PHILADELPHIA -- The chairman of Philadelphia's new fiscal oversight board yesterday said he wants to delay until at least November the city's $350 million deficit bond sale, despite predictions the city will be out of cash by September without the bonds.
"I would prefer that we delay going to market until November or December," said Bernard E. Anderson, chairman of the Pennsylvania Intergovernmental Cooperation Authority. The state Legislature established the authority last month to act as a proxy for Philadelphia in the credit markets and oversee the process of restoring fiscal integrity to the city's budgets.
Mr. Anderson said he would not rule out a September sale, "But it's hard to see how that could happen" given the time constraints and the actions that still need to be taken before the bonds could be sold.
He noted that the authority, which held its first regularly scheduled meeting only yesterday, must still approve Philadelphia's fiscal 1992 budget, authorize a five-year plant to eliminate the city's structural imbalance, and arrange for underwriters and ratings before the bonds could be sold.

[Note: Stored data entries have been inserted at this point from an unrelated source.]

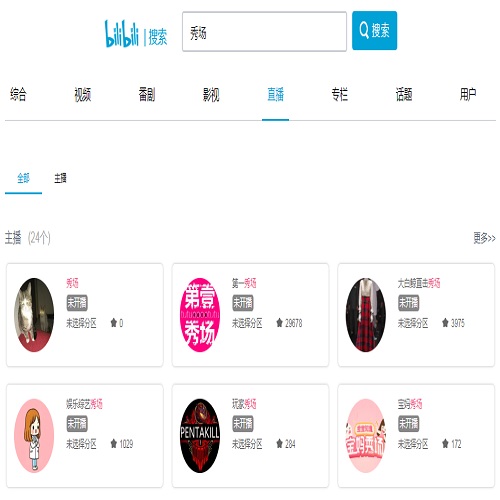Open the cat avatar of 秀场 streamer
The width and height of the screenshot is (500, 500).
[34, 315]
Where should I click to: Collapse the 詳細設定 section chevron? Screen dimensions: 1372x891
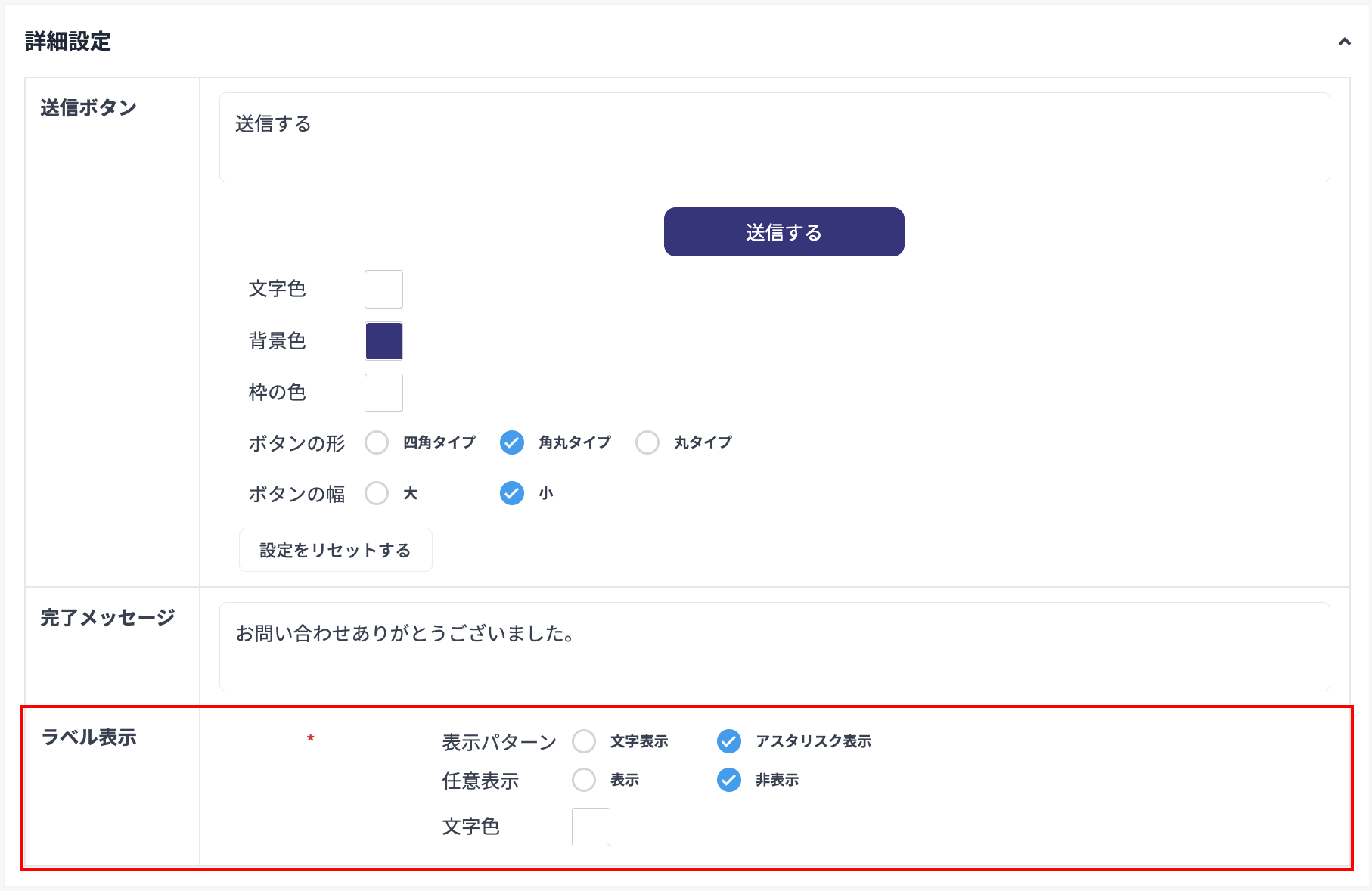[x=1344, y=42]
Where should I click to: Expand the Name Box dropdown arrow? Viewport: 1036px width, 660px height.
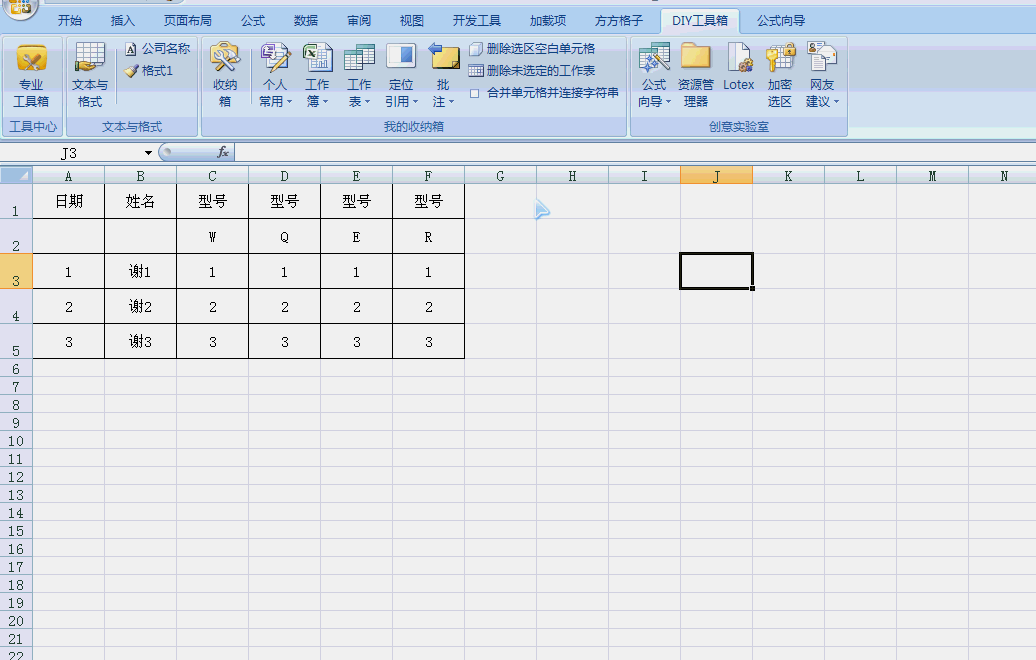click(x=149, y=153)
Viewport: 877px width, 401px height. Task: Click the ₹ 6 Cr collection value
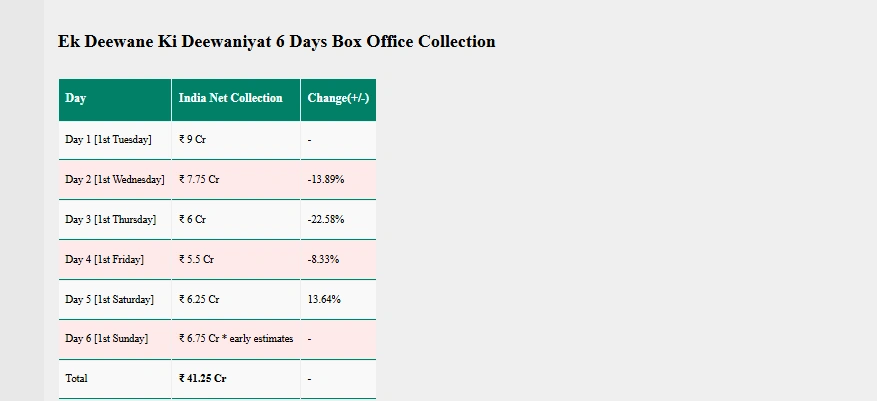[192, 220]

Mr. Anderson said the next few months will provide a unique opportunity for the authority to use its leverage over the city to bring about significant structural change. If the bonds are rushed to market, he said, that opportunity could be missed, and "we will have lost the ballgame."
Both David Brenner, the city's finance director, and Jonathan Saidel, its controller, warned authority members yesterday that the city will be out of cash by late September without the proceeds of the bond sale.
Mr. Brenner, however, has been negotiating with local financial institutions to secure a temporary "bridge" loan that could get the city over the hump and allow the bond sale to wait until later in the year. Mr. Anderson suggested the city pursue that option aggressively.
A delay until November would make the bridge loan "absolutely imperative," Mr. Brenner said. But he added that such a delay might violate the intent of the authority's enabling legislation, which says the bonds must be sold by June 30, or as close to that date as practical. He said that selling the issue in November would be "pushing the outer limits" of that requirement.
To help secure such a bridge loan for a city whose credit has been deemed speculative grade by all three major rating agencies, the authority would be willing to "take a position that would give comfort to possible investors," Mr. Anderson said.
The comfort could include assurances from the authority that the deficit bonds will be sold at some point in late 1991, he explained.
About $260 million of the bonds will be used to eliminate the city's combined fiscal 1991 and 1992 budget gaps. Another $ 25 million will be used to capitalize one year's interest, and the remainder will establish a debt service reserve fund.
The authority chairman pressed Mr. Brenner to explain what other options beyond the bridge loan the city had in the event the bond proceeds were unavailable when the cash supply is depleted in September.
The last time "the wolf was at the door" in 1990, Mr. Anderson pointed out, the city found ways to cut and defer spending, and made it through the crisis. "Could you do something like that in the fall of 1991?" he asked.
Mr. Brenner said his options had been severely limited since last fall, when the city was able to dip into aviation and water department revenues to meet its cash crisis. Those revenues have since been segregated from the city's consolidated cash account, to prevent that kind of raid in the future.
In addition, Mr. Brenner said, virtually all the personnel cuts that could be made have been. The city is working under a union contract that forbids layoffs of any kind for union workers, Mr. Brenner explained. Therefore, the only staff reductions available are through attrition.
Mr. Anderson also expressed surprise that the city has not made more progress with its five-year plan, which finance officials knew would be a requirement of the deficit bond deal more than five months ago.
In his remarks to the authority yesterday, Mr. Brenner said the five-year plan should be ready for preliminary review by the end of this month.
In the meantime, authority officials said they will travel to New York City next Tuesday to meet with rating agency officials and investment bankers interested in handling the bond sale. Mr. Anderson said an announcement on a financing team is likely to be made at the next authority meeting, scheduled for July 18.
Also yesterday, the authority elected Ronald G. Henry, chief counsel to the Philadelphia Regional Port Authority, as its new executive director. Mr. Henry was a vice president in the Philadelphia Public Finance Division at Smith Barney, Harris Upham & Co. from 1985 to 1990.